**Problem statement**
Reproduce every entry exactly as given.
---------- Exercise data
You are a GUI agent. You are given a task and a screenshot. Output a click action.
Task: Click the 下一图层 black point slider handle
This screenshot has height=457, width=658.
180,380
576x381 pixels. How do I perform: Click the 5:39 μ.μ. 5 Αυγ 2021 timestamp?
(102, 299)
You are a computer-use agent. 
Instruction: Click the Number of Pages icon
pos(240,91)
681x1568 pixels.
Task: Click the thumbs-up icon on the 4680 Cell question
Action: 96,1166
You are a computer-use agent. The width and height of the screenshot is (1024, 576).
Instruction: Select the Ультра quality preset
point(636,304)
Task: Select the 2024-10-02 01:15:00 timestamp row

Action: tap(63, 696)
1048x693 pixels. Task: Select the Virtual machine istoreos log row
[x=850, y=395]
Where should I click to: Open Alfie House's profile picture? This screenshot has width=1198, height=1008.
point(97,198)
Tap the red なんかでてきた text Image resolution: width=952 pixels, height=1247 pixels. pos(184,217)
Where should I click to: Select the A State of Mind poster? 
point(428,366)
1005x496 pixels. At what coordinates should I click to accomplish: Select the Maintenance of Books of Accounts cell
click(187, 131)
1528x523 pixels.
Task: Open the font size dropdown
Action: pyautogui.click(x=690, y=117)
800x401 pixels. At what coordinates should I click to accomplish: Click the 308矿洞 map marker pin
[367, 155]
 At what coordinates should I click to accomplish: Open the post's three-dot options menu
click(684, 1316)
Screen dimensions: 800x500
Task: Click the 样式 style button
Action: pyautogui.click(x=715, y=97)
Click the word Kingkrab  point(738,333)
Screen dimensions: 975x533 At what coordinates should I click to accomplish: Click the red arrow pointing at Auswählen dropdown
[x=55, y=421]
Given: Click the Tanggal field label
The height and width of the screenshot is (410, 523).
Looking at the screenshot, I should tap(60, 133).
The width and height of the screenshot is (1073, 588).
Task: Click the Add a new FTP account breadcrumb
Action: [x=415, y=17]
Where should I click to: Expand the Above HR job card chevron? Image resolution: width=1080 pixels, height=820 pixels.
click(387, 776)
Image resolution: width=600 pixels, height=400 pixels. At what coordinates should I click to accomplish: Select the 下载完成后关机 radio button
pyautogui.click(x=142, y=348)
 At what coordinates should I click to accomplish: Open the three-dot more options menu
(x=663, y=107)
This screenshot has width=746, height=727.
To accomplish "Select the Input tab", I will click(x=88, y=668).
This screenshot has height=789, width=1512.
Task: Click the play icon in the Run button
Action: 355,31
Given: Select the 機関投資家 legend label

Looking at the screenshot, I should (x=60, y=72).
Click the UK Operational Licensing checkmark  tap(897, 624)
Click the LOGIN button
--------------------
**The completed task**
You are a GUI agent. You are given a task and a screenshot. Output a click action.
Task: Click the 下一图层 black point slider handle
This screenshot has height=457, width=658.
180,380
576x381 pixels. How do I perform: Click the 5:39 μ.μ. 5 Αυγ 2021 timestamp?
(102, 299)
You are a computer-use agent. 
Instruction: Click the Number of Pages icon
pos(240,91)
681x1568 pixels.
Task: Click the thumbs-up icon on the 4680 Cell question
Action: 96,1166
You are a computer-use agent. The width and height of the screenshot is (1024, 576).
Instruction: Select the Ультра quality preset
point(636,304)
Task: Select the 2024-10-02 01:15:00 timestamp row

Action: tap(63, 696)
1048x693 pixels. Task: Select the Virtual machine istoreos log row
[x=850, y=395]
Where should I click to: Open Alfie House's profile picture? This screenshot has width=1198, height=1008.
point(97,198)
Tap the red なんかでてきた text Image resolution: width=952 pixels, height=1247 pixels. pos(184,217)
Where should I click to: Select the A State of Mind poster? 
point(428,366)
1005x496 pixels. At what coordinates should I click to accomplish: Select the Maintenance of Books of Accounts cell
click(187, 131)
1528x523 pixels.
Task: Open the font size dropdown
Action: pyautogui.click(x=690, y=117)
800x401 pixels. At what coordinates should I click to accomplish: Click the 308矿洞 map marker pin
[367, 155]
 At what coordinates should I click to accomplish: Open the post's three-dot options menu
click(684, 1316)
Screen dimensions: 800x500
Task: Click the 样式 style button
Action: pyautogui.click(x=715, y=97)
Click the word Kingkrab  point(738,333)
Screen dimensions: 975x533 At what coordinates should I click to accomplish: Click the red arrow pointing at Auswählen dropdown
[x=55, y=421]
Given: Click the Tanggal field label
The height and width of the screenshot is (410, 523).
Looking at the screenshot, I should tap(60, 133).
The width and height of the screenshot is (1073, 588).
Task: Click the Add a new FTP account breadcrumb
Action: [x=415, y=17]
Where should I click to: Expand the Above HR job card chevron? Image resolution: width=1080 pixels, height=820 pixels.
click(387, 776)
Image resolution: width=600 pixels, height=400 pixels. At what coordinates should I click to accomplish: Select the 下载完成后关机 radio button
pyautogui.click(x=142, y=348)
 At what coordinates should I click to accomplish: Open the three-dot more options menu
(x=663, y=107)
This screenshot has width=746, height=727.
To accomplish "Select the Input tab", I will click(x=88, y=668).
This screenshot has height=789, width=1512.
Task: Click the play icon in the Run button
Action: 355,31
Given: Select the 機関投資家 legend label

Looking at the screenshot, I should (x=60, y=72).
Click the UK Operational Licensing checkmark  tap(897, 624)
Click the LOGIN button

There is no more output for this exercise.